### Texte du document
==========

Cette jeunesse rock explose aux quatre coins du monde, les images d’Igor Mukhin rappellent celles de Roberta Bayley à New York ou de Penni Smith à Londres. Baisers langoureux, provocations en tous genres, cette jeunesse ne recule devant rien, elle veut en découdre avec la vie, avec l’autorité.
© Igor Mukhin
En arrière-plan de cette jeunesse fougueuse qui remet tout en question à travers la musique, l’écriture, le dessin, on devine la déroute du monde soviétique “dont les symboles (monuments, statues, fresques murales)”, écrit Michaël Houlette, le directeur de la Maison de la Photographie Robert Doisneau, “ne font même plus semblant de briller, faute d’entretien, faute d’y croire”.
L’URSS s’effondre, la Russie émerge. Compulsif, obstiné, prolifique, Igor Mukhin continue de photographier son pays, sa ville Moscou (où il enseigne la photographie) et sa jeunesse. On traverse les années Eltsine, on arrive jusqu’à Poutine et on retrouve dans l’œuvre d’Igor Mukhin, dans ce “déséquilibre accompli” comme le nomme Michaël Houlette, la même fouge dans les regards et les attitudes.

==========

### Données fournies
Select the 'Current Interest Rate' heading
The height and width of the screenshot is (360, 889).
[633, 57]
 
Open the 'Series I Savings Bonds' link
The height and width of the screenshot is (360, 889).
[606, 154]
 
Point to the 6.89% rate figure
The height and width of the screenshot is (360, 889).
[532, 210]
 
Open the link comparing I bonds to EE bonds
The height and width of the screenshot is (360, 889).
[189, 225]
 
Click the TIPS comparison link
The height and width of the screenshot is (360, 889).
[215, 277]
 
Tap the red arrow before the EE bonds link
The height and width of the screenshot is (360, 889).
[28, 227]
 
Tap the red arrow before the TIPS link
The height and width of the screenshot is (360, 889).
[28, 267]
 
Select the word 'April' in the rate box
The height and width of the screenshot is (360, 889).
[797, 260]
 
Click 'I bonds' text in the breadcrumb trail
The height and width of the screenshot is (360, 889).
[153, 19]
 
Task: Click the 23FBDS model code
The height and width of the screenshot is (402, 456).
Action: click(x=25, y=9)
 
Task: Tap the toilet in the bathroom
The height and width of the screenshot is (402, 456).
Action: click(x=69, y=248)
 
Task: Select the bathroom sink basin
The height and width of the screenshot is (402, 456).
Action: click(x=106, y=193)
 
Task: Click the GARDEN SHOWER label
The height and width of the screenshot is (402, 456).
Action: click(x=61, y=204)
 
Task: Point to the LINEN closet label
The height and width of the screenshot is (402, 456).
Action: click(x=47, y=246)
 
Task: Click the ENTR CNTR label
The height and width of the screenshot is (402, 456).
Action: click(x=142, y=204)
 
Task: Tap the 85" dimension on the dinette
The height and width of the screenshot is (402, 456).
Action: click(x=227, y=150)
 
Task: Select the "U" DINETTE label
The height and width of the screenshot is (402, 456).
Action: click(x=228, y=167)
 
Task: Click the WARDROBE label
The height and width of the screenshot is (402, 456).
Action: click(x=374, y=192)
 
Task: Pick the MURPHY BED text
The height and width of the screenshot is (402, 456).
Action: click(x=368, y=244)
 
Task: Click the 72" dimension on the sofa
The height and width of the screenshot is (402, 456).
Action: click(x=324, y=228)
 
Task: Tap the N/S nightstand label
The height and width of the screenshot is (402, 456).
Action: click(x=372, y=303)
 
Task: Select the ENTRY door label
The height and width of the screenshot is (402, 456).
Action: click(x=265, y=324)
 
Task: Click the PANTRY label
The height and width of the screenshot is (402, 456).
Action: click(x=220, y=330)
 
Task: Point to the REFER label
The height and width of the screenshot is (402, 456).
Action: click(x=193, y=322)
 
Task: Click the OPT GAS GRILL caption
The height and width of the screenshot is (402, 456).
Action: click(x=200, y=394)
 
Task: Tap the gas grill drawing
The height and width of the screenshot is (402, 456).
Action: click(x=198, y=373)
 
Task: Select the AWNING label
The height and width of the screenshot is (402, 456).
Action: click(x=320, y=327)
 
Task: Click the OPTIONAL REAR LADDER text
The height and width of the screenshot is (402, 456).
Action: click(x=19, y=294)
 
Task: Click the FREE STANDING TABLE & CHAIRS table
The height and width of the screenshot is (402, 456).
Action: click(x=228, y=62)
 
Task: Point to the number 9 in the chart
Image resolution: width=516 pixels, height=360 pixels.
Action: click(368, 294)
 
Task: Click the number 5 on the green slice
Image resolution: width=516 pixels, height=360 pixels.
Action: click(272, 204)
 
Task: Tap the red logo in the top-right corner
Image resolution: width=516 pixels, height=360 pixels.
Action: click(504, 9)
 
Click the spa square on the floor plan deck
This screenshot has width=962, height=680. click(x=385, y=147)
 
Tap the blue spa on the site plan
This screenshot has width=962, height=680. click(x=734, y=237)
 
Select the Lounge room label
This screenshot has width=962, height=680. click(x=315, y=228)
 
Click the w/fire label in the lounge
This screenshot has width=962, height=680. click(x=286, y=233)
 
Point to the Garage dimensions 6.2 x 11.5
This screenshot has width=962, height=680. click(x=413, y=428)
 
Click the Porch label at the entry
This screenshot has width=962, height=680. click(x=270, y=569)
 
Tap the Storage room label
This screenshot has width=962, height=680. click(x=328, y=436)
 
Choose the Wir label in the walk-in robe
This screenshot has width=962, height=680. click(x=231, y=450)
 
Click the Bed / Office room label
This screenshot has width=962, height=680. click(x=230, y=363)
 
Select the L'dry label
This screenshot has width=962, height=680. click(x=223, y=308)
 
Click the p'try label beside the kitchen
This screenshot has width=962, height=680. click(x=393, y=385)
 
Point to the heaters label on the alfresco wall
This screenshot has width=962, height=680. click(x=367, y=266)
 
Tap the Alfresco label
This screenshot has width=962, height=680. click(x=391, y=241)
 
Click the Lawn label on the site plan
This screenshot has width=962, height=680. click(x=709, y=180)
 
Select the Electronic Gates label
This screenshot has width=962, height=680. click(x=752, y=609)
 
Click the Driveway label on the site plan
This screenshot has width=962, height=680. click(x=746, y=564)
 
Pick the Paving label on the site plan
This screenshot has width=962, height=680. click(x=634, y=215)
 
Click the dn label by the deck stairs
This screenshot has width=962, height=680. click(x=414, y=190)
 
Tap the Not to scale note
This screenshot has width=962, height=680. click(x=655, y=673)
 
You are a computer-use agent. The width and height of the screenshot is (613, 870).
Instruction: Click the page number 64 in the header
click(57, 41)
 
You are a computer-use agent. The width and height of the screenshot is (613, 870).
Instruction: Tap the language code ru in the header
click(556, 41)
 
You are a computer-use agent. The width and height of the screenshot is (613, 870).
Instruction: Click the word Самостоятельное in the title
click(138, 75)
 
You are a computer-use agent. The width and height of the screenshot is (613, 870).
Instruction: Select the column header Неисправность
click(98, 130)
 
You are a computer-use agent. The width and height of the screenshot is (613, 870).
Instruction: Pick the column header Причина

==========

### Consigne
Poursuivez le texte sur les photographies d'Igor Mukhin en reprenant après sa dernière phrase.

### Résultat attendu
Une même ironie. Un même affront. Igor Mukhin traverse les générations tout en restant à la marge et offre à voir sur quatre décennies une chronique intime, politique, historique de l’URSS à la nouvelle Russie.
© Igor Mukhin
© Igor Mukhin
© Igor Mukhin
“Igor Mukhin, Générations, de l’URSS à la nouvelle Russie, 1985 – 2021”, une exposition à voir à La Maison de la Photographie Robert Doisneau (Gentilly) jusqu’au 9 janvier 2022. Un ouvrage a également été publié aux éditions Bergger.